Concernant les bureaux, il est acté que ceux-ci seront utilisés par l’Agence Française de Développement (AFD), ses filiales et partenaires, contrairement à ce qui est affirmé dans l’article du Parisien. Les bureaux accueilleront également les personnels de la SNCF pour les besoins de gestion de la gare.

Les commerces prévus par le projet ont également fait l’objet de vives critiques de la part du Collectif Austerlitz, qui juge la surface commerciale surdimensionnée. Les différents intervenants de la mobilisation du 12 juin ont à cet égard omis de mentionner qu’en l’état actuel, les offres de services et commerces sont insuffisants pour répondre à la demande des millions de voyageurs qui transitent par la gare d’Austerlitz, dans un treizième arrondissement en déficit d’offre commerciale.

Une stratégie de la tension avec la mairie de Paris, qui ne semble pas faire émerger d’alternatives précises

Alors même que le Conseil de Paris a rejeté le plan de réaménagement du site il y a deux mois, le collectif Austerlitz affirme vouloir « maintenir la pression sur la Ville de Paris ». L’élu EELV Nour Durand-Raucher a pour sa part déclaré qu’un recours est « encore possible » malgré le début des travaux.

Le collectif Austerlitz affirme ainsi qu’un contre-projet visant à créer plus d’espaces verts – alors que le projet en l’état en prévoit déjà 20 000m² – et plus de logements a été soumis. Il apparaît néanmoins qu’aucune formulation concrète et opérationnelle réaliste de ce projet ne soit accessible en ligne pour le citoyen curieux souhaitant se renseigner et s’impliquer.

Le collectif Austerlitz a même déposé un référé au tribunal administratif afin de demander la suspension des travaux. Au regard de l’ampleur de ces derniers et de leurs enjeux pour Paris, l’aboutissement de cette requête semblait alors bien incertain. Et en effet, au début du mois de juillet, la cour administrative d’appel de Paris rejetait la demande de suspension des travaux adressée par le Collectif.

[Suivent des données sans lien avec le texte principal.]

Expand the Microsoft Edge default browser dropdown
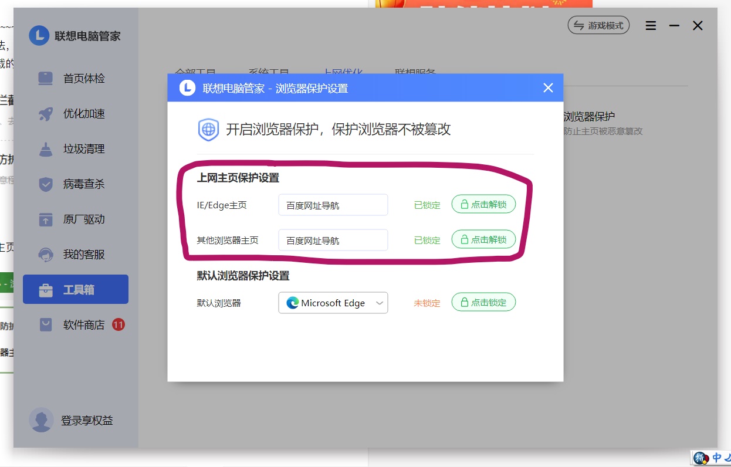This screenshot has width=731, height=467. 333,303
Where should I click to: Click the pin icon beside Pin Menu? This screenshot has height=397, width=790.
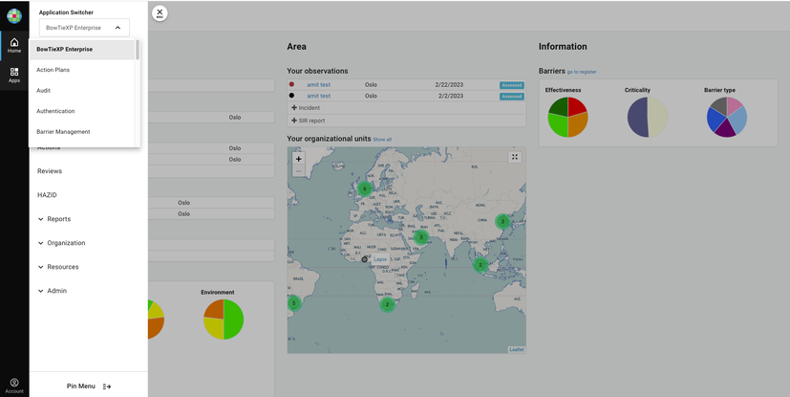point(107,386)
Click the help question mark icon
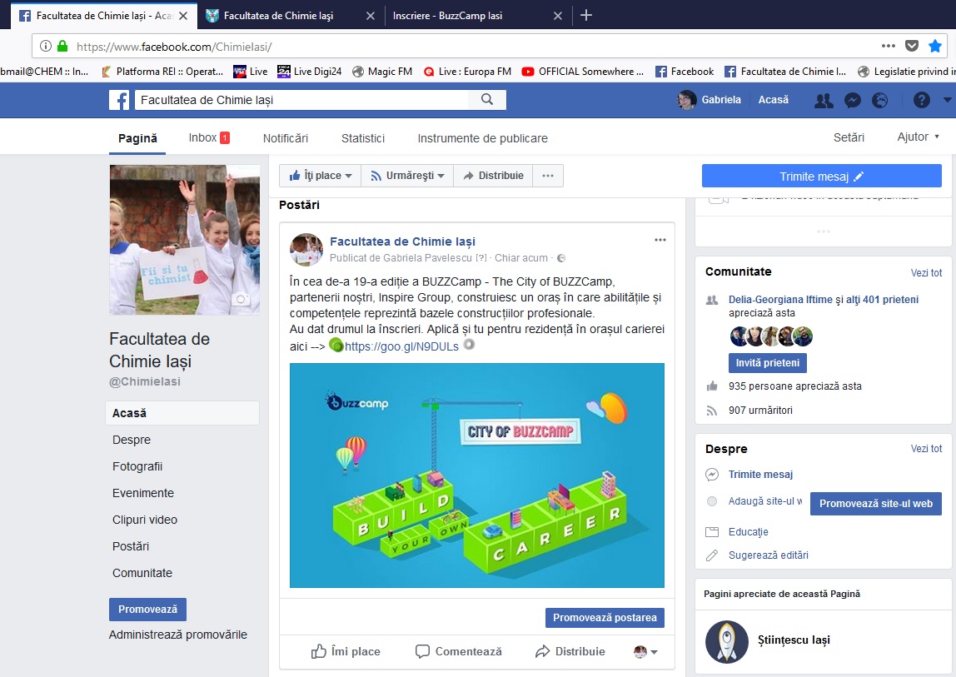The image size is (956, 677). (921, 100)
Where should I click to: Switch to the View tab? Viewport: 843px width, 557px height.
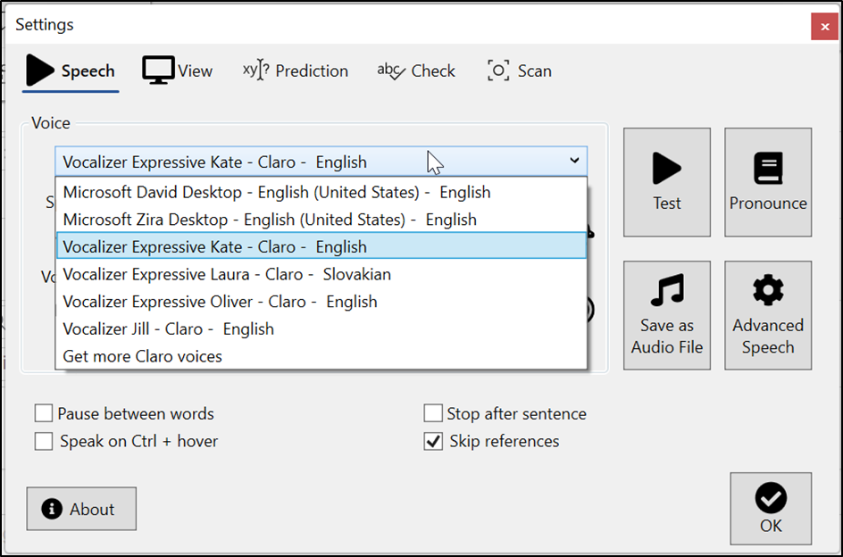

Enfin, on peut s’interroger sur la véritable portée de cette mobilisation, qui n’est pas parvenue à rassembler massivement ce samedi après-midi. Si ce projet semble diviser, difficile pour le moment d’évoquer une inquiétude prégnante au sein des riverains, et a fortiori des habitants de banlieue, personnels soignants de la Pitié Salpêtrière et des bureaux environnants qui attendent avec impatience de pouvoir profiter des espaces rénovés de la gare et des nouvelles voies piétonnes qui leur feront gagner un temps précieux pour se rendre à pieds à la gare d’Austerlitz ou de Lyon.